Monday, November 07, 2016

Humbled, Praying, Seeking, Turning

If my people, which are called by my name, shall humble themselves, and pray, and seek my face, and turn from their wicked ways; then will I hear from heaven, and will forgive their sin, and will heal their land.  2nd Chronicles 7:14  (KJV)

Monday, August 22, 2016

It's Been A While . . .

Once upon a time, this blog was a force of nature - my nature - not to take the beatings dished out by corporate medicine lying down.  It's all in the sidebar.  I wish I could say it's all in the past.  But it's not.  My scars have scars. Every now and then, one opens up and oozes.

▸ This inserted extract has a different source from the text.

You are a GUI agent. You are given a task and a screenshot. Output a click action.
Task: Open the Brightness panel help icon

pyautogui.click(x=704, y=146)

(Insert Disclaimer:  I've always/only spoken for me - and only me - both then and now.  It's America.  I'm supposed to have that right.  When did physicians lose that right?  To coin a melodic phrase, "You don't own me . . .")

I blew the whistle on bad care eighteen years ago - in my own hometown hospital.  The baby whose life I saved is now a beautiful young woman going off to college . . . a woman-of-faith whose baptism I attended with tears in my eyes.  How can one regret that?

It certainly cannot be taken away - never mind that almost everything else I ever worked for and wanted was ripped from my grasp . . . by greedy mill-town good-ole-boys who lied to everyone's faces . . . and suffered no consequence whatsoever . . . because all of the hallowed organizations we look to for protection could not be bothered by one small-town doctor's god-awful experience in state-and-Federal service.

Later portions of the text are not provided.